Tout cela, avant même
l'accord du principal intéressé. Mais cet accord nous parvient
enfin. Papa exulte, bondit à Segré, donne l'ordre d'imprimer les
invitations. Folcoche est moins enthousiaste.
— Ça coûtera
combien, cette histoire-là ?
Le chef de la branche aînée chasse
d'un revers de la main ces préoccupations mesquines : il vient de
liquider quelques titres au Comptoir d'Escompte. Tant d'honneur exige
de courageux sacrifices. Alors, résignée, Mme Rezeau sonne le
branle-bas. Les devoirs de vacances attendront. Sarcloirs, raclettes
et râteaux nous sont distribués. Que les allées soient impeccables
! Si la peinture est trop dispendieuse, qu'à cela ne tienne ! Une
couche de chaux redonnera une virginité provisoire aux poteaux
blancs, qui sont l'accessoire indispensable de toute clôture
distinguée. La paille de fer mord le parquet du salon, dont les
lattes s'effritent dangereusement. Pour une fois, il faut que cela
brille. Un nuage de mites (lépidoptères) émigre des tentures, des
Gobelins et des tapis, que Fine et les deux Bertine battent à coups
redoublés. Barbelivien manie les cisailles dans les massifs. On
emprunte au curé Létendard les géraniums du Sacré-Cœur. Jeannie
Simon prépare le pâté de prunes qu'affectionne le grand-oncle et
une douzaine de fromages en jonc. Madeleine, de La Vergeraie (qui est
devenue, décidément, appétissante), vient d'annoncer que sa mère
tuera un mouton. Les Argier, de La Bretonnière, sacrifieront leur
volaille.
— Toutes mes redevances de l'année vont y passer ! gémit
Folcoche.
Et le grand jour arrive. Le ban et l'arrière-ban de la
famille Rezeau ont été convoqués, ainsi que les autorités
constituées, civiles et religieuses, de la région. Le grand homme,
le héros de la fête, arrive le premier, frileusement recroquevillé
sous un plaid au fond de son antique Dion-Bouton. Nous sommes tous
alignés sur le perron pour le recevoir. Il descend péniblement de
voiture, car sa prostate le fait déjà cruellement souffrir. Sa
femme, tante Alice, toute en cheveux blancs, et sa fille Alice II,
toute en cheveux noirs, soutiennent ses derniers pas. On installe le
vieillard, on le couvre, on le cale dans un fauteuil Dagobert, juste
au beau milieu du salon, sous l'écusson de nos armes (vous savez : "

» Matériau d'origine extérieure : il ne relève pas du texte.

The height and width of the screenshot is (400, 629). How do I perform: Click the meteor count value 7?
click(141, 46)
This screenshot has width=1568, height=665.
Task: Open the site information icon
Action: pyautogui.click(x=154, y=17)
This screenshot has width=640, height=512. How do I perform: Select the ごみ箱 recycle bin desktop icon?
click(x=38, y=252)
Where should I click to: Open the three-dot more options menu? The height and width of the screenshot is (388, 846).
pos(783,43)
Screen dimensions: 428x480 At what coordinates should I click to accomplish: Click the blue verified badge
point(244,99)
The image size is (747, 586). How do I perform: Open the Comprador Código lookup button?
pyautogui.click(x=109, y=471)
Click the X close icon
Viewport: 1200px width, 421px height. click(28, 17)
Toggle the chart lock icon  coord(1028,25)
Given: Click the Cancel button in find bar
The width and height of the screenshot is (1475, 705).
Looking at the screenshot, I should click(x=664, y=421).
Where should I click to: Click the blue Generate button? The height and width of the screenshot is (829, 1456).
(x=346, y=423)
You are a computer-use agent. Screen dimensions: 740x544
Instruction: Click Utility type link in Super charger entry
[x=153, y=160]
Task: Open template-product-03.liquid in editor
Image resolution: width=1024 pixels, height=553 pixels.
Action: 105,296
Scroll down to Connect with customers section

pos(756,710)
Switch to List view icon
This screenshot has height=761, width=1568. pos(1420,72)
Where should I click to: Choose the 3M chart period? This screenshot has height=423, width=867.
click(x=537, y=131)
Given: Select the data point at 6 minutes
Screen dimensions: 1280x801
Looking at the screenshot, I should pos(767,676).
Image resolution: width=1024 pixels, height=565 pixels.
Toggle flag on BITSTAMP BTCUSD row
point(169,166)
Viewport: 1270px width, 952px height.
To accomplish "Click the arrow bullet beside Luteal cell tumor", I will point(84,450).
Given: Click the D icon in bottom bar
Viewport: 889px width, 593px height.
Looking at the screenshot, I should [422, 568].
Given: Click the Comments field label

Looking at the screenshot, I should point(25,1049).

de gueules au lion d'or passant "), qui sert de motif central
aux peintures de la grande poutre. Sa Grandeur, qui est également
frileuse, malgré la saison, et qui est également percluse, vient
bientôt le rejoindre, ainsi que notre oncle, le protonotaire
apostolique, tout spécialement venu de Tunisie par avion.
Magnifiquement lui-même dans ce décor de soutanes, dont la moire
épuise toutes les nuances du violet, le défenseur de la Foi
considère, d'une prunelle affaiblie, son innombrable famille qui ne
cesse maintenant d'affluer, qui vient respectueusement déferler,
vague par vague, aux pieds de son fauteuil. Nous reconnaissons le
baron et la baronne de Selle d'Auzelle, la comtesse Bartolomi (qui
dissimule ses fanons sous une guimpe de perles fines) et sa
descendance à cheveux corses, M. et Mme Kervazec, qui présentent
les vœux du cardinal, le comte de Soledot, maire du lieu et
conseiller général, Mme Torure et ses enfants sans le sou, M.
Ladourd, que l'on n'a pas pu ne pas inviter, malgré l'origine de sa
fortune (honnête, mais obtenue dans les peaux de lapins), le curé
Létendard et son ordonnance, je veux dire : son vicaire, des fils,
des filles, des petits-enfants Rezeau, de toutes branches, rouges de
plaisir, rouges et innombrables comme les calvilles sous les pommiers
de septembre. Tout ce monde se range, se tasse derrière " lui
", redresse collectivement la tête, pose pour la postérité.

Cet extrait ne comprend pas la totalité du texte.